До сих пор я не могу отделаться от этого видения, и жуткое предчувствие не оставляет меня. Есть много поразительного на свете. Но это – больше всякого чуда”.
Нет нужды и возможности комментировать эти слова.
Лишь на одно обстоятельство следует здесь обратить внимание. Мы уже говорили в начале о соответствии Платонова существу языка Платонова. Спросим теперь: что делало в Тамбове за письменным столом у печки таинственное существо, которое не только обликом, но и духом (ибо Платонов ясно видел в нем свое я) соответствовало Платонову? Мыслило ли оно, строило, любило?
Оно полуулыбалось и быстро писало, не показывая своих глаз. И это все, что мы знаем о нем.
Последнее озарение Пушкина
Воля Рока начала осуществляться гораздо раньше, чем все ее сложные и разнообразные усилия сошлись в одной точке – в пуле, смертельно ранившей поэта.
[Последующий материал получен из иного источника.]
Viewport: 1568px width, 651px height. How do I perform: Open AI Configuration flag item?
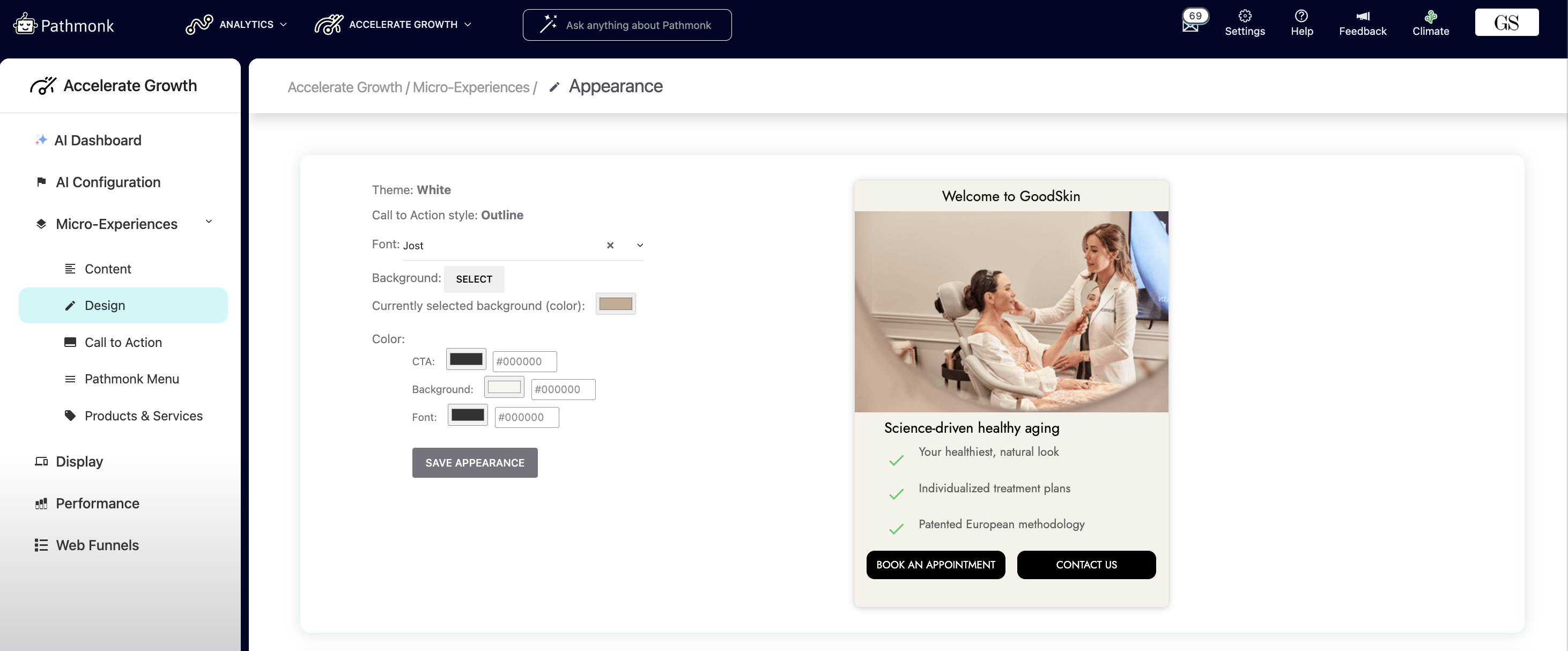click(108, 182)
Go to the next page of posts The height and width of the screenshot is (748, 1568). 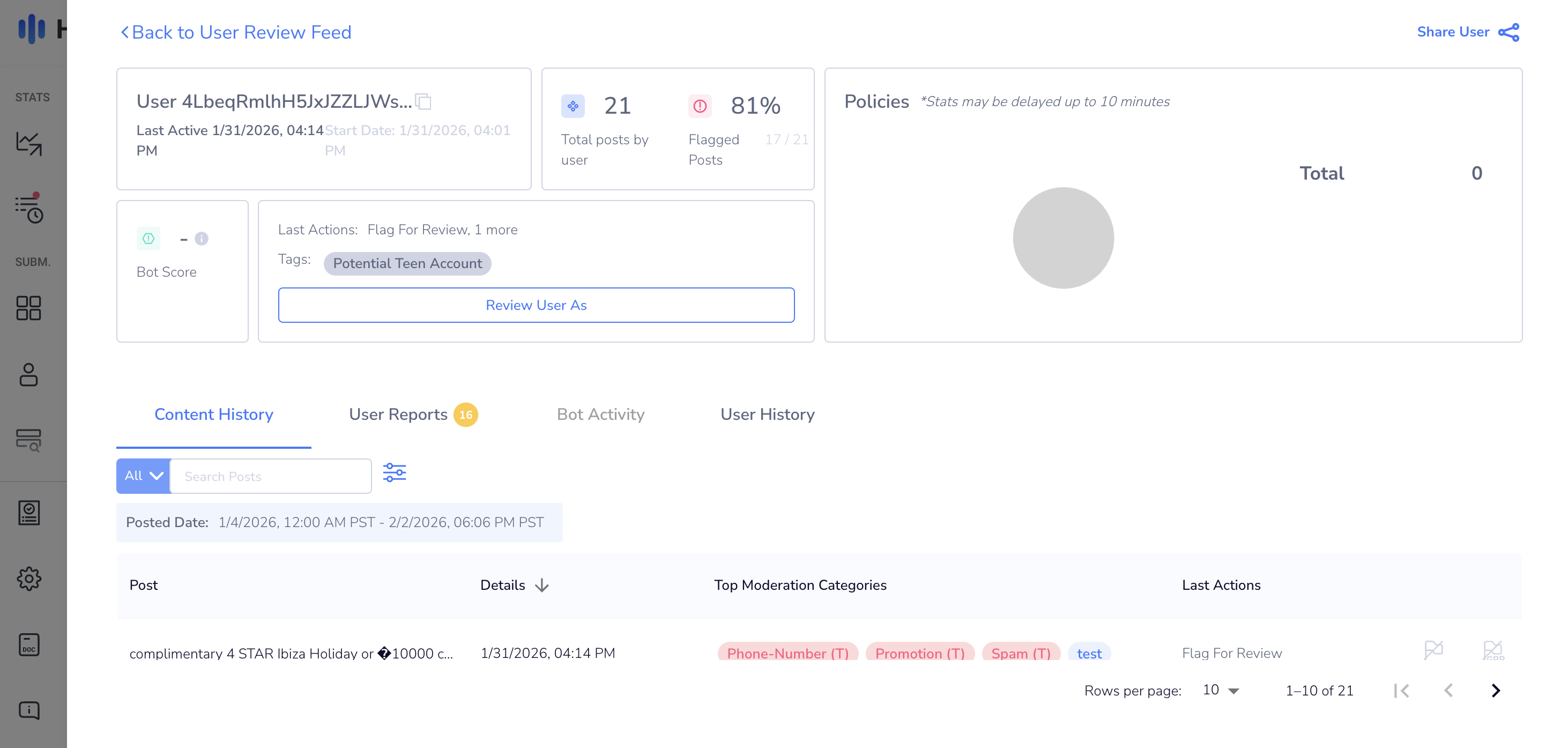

Осенью 1833 года в Берлине “молодой человек живого и независимого характера”, как пишет о нем биограф, двадцатилетний француз родом из Кольмара по имени Жорж Шарль Дантес получил рекомендательное письмо в Россию на имя директора Канцелярии военного министерства графа Владимира Адлерберга. Письмо было подписано принцем Вильгельмом Прусским, к которому Дантес явился по протекции своих германских родственников искать “счастья и чинов”. На родине он уже не мог найти ни того, ни другого. Июльская революция во Франции 1830 года заставила Дантеса, приверженца законной династии Бурбонов, покинуть элитарную военную школу Сен-Сир, сулившую ему офицерский чин. Однако и принц Вильгельм не мог ему дать желанного чина, пообещав только унтера. Слишком мало Дантес проучился в военной школе – меньше года.
Но совет принц Вильгельм дал Дантесу охотно. Ехать в Россию! И этот совет вместе с рекомендательным письмом был одним из наиболее важных усилий той воли, которая тщательно строила свой трагический и хитросплетенный сюжет.
Воскрешение в гостиницеТочное направление – Россия, Петербург – было выбрано. Но на что мог рассчитывать Дантес, а вместе с ним и воля Рока, направлявшая его?
Едва ли граф Адлерберг предложил бы юному иностранцу нечто большее, чем принц Вильгельм. Положение Дантеса было плачевным. Отец – обедневший эльзасский барон с шестью детьми на руках – был в состоянии снабдить сына лишь суммой в двести франков ежемесячно, тогда как на офицерскую жизнь в пышном Петербурге требовалась тысяча. Русского языка Дантес совершенно не знал. Военными науками не владел в той мере, чтобы сдать экзамен в Военной академии и получить “офицерские патенты”. При таких препятствиях не могло быть и речи, чтобы Дантес вошел туда, где он мог бы столкнуться на равных с семьей, с друзьями и врагами Пушкина, – в столичный высший свет. Письма было мало. Нужно было что-то еще. И это “что-то” незамедлительно является. Рок одним махом устраняет неодолимые препятствия, пуская в ход свое непобедимое оружие – фантастический случай!